(Pixel coordinate grounding data)
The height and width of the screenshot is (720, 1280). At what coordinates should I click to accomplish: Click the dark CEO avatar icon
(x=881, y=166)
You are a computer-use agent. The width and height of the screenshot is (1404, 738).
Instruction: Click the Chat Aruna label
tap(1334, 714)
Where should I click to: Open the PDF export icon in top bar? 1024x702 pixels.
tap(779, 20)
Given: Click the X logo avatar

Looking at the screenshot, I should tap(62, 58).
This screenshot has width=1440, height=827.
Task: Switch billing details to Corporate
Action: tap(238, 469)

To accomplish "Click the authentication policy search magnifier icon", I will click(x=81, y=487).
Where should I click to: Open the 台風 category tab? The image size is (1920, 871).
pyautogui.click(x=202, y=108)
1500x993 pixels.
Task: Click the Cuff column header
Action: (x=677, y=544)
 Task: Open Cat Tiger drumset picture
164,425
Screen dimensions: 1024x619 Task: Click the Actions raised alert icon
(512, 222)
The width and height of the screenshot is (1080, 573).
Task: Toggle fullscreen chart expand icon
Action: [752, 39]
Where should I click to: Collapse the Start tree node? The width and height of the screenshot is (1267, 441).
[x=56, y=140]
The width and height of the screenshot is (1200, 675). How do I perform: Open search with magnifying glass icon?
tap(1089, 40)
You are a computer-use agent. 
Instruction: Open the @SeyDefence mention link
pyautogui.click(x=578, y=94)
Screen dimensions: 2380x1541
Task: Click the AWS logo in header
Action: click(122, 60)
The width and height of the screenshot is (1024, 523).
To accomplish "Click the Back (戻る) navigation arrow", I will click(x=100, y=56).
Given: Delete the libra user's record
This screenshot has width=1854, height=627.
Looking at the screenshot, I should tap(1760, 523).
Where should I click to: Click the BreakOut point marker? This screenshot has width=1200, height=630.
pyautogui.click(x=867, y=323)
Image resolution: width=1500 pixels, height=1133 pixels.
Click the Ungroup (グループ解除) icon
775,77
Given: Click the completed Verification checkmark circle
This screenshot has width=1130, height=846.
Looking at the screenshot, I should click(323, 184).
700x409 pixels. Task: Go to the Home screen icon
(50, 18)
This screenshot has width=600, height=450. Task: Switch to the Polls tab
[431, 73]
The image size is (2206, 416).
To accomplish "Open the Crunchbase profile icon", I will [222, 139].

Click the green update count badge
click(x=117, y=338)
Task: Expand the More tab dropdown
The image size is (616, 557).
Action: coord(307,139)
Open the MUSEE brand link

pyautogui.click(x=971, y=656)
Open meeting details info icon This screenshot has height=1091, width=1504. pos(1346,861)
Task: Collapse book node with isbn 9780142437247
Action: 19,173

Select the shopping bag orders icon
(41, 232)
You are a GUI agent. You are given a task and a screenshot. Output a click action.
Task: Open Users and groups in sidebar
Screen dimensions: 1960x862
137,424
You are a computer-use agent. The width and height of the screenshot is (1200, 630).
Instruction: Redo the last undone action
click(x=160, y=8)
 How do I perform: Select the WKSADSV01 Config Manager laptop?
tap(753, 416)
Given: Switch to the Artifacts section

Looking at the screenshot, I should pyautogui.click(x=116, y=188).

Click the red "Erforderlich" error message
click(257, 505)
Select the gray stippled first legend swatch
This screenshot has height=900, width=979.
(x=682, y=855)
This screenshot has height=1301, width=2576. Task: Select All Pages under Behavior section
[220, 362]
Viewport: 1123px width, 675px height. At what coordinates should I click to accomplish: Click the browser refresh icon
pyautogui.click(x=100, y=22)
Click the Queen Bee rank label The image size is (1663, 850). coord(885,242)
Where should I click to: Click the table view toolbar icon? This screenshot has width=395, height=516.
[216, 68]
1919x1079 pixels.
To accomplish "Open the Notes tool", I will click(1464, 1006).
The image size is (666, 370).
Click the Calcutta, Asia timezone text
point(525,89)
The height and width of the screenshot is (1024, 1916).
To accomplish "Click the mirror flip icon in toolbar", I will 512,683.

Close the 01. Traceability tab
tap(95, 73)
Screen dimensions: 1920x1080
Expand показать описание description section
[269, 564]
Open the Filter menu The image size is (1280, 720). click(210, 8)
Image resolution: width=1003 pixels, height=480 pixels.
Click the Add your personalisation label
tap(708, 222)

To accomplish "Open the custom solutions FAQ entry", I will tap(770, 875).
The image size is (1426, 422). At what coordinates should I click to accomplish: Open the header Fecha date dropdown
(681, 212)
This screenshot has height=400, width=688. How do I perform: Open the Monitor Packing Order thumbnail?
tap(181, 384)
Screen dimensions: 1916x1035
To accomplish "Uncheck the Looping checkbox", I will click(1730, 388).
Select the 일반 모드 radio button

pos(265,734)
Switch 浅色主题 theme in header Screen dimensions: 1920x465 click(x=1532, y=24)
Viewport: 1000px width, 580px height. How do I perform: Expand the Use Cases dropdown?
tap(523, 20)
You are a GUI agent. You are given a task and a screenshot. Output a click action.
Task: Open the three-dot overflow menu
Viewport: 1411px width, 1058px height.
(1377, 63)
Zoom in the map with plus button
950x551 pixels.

**What needs to be done**
Exactly as they appear above, give the entries again.

**Response to the exercise**
The height and width of the screenshot is (720, 1280). At what coordinates should I click to accomplish: Click the dark CEO avatar icon
(x=881, y=166)
You are a computer-use agent. The width and height of the screenshot is (1404, 738).
Instruction: Click the Chat Aruna label
tap(1334, 714)
Where should I click to: Open the PDF export icon in top bar? 1024x702 pixels.
tap(779, 20)
Given: Click the X logo avatar

Looking at the screenshot, I should tap(62, 58).
This screenshot has width=1440, height=827.
Task: Switch billing details to Corporate
Action: tap(238, 469)

To accomplish "Click the authentication policy search magnifier icon", I will click(x=81, y=487).
Where should I click to: Open the 台風 category tab? The image size is (1920, 871).
pyautogui.click(x=202, y=108)
1500x993 pixels.
Task: Click the Cuff column header
Action: (x=677, y=544)
 Task: Open Cat Tiger drumset picture
164,425
Screen dimensions: 1024x619 Task: Click the Actions raised alert icon
(512, 222)
The width and height of the screenshot is (1080, 573).
Task: Toggle fullscreen chart expand icon
Action: [752, 39]
Where should I click to: Collapse the Start tree node? The width and height of the screenshot is (1267, 441).
[x=56, y=140]
The width and height of the screenshot is (1200, 675). How do I perform: Open search with magnifying glass icon?
tap(1089, 40)
You are a computer-use agent. 
Instruction: Open the @SeyDefence mention link
pyautogui.click(x=578, y=94)
Screen dimensions: 2380x1541
Task: Click the AWS logo in header
Action: click(122, 60)
The width and height of the screenshot is (1024, 523).
To accomplish "Click the Back (戻る) navigation arrow", I will click(x=100, y=56).
Given: Delete the libra user's record
This screenshot has width=1854, height=627.
Looking at the screenshot, I should tap(1760, 523).
Where should I click to: Click the BreakOut point marker? This screenshot has width=1200, height=630.
pyautogui.click(x=867, y=323)
Image resolution: width=1500 pixels, height=1133 pixels.
Click the Ungroup (グループ解除) icon
775,77
Given: Click the completed Verification checkmark circle
This screenshot has width=1130, height=846.
Looking at the screenshot, I should click(323, 184).
700x409 pixels. Task: Go to the Home screen icon
(50, 18)
This screenshot has width=600, height=450. Task: Switch to the Polls tab
[431, 73]
The image size is (2206, 416).
To accomplish "Open the Crunchbase profile icon", I will [222, 139].

Click the green update count badge
click(x=117, y=338)
Task: Expand the More tab dropdown
The image size is (616, 557).
Action: coord(307,139)
Open the MUSEE brand link

pyautogui.click(x=971, y=656)
Open meeting details info icon This screenshot has height=1091, width=1504. pos(1346,861)
Task: Collapse book node with isbn 9780142437247
Action: 19,173

Select the shopping bag orders icon
(41, 232)
You are a GUI agent. You are given a task and a screenshot. Output a click action.
Task: Open Users and groups in sidebar
Screen dimensions: 1960x862
137,424
You are a computer-use agent. The width and height of the screenshot is (1200, 630).
Instruction: Redo the last undone action
click(x=160, y=8)
 How do I perform: Select the WKSADSV01 Config Manager laptop?
tap(753, 416)
Given: Switch to the Artifacts section

Looking at the screenshot, I should pyautogui.click(x=116, y=188).

Click the red "Erforderlich" error message
click(257, 505)
Select the gray stippled first legend swatch
This screenshot has height=900, width=979.
(x=682, y=855)
This screenshot has height=1301, width=2576. Task: Select All Pages under Behavior section
[220, 362]
Viewport: 1123px width, 675px height. At what coordinates should I click to accomplish: Click the browser refresh icon
pyautogui.click(x=100, y=22)
Click the Queen Bee rank label The image size is (1663, 850). coord(885,242)
Where should I click to: Click the table view toolbar icon? This screenshot has width=395, height=516.
[216, 68]
1919x1079 pixels.
To accomplish "Open the Notes tool", I will click(1464, 1006).
The image size is (666, 370).
Click the Calcutta, Asia timezone text
point(525,89)
The height and width of the screenshot is (1024, 1916).
To accomplish "Click the mirror flip icon in toolbar", I will 512,683.

Close the 01. Traceability tab
tap(95, 73)
Screen dimensions: 1920x1080
Expand показать описание description section
[269, 564]
Open the Filter menu The image size is (1280, 720). click(210, 8)
Image resolution: width=1003 pixels, height=480 pixels.
Click the Add your personalisation label
tap(708, 222)

To accomplish "Open the custom solutions FAQ entry", I will tap(770, 875).
The image size is (1426, 422). At what coordinates should I click to accomplish: Open the header Fecha date dropdown
(681, 212)
This screenshot has height=400, width=688. How do I perform: Open the Monitor Packing Order thumbnail?
tap(181, 384)
Screen dimensions: 1916x1035
To accomplish "Uncheck the Looping checkbox", I will click(1730, 388).
Select the 일반 모드 radio button

pos(265,734)
Switch 浅色主题 theme in header Screen dimensions: 1920x465 click(x=1532, y=24)
Viewport: 1000px width, 580px height. How do I perform: Expand the Use Cases dropdown?
tap(523, 20)
You are a GUI agent. You are given a task and a screenshot. Output a click action.
Task: Open the three-dot overflow menu
Viewport: 1411px width, 1058px height.
(1377, 63)
Zoom in the map with plus button
950x551 pixels.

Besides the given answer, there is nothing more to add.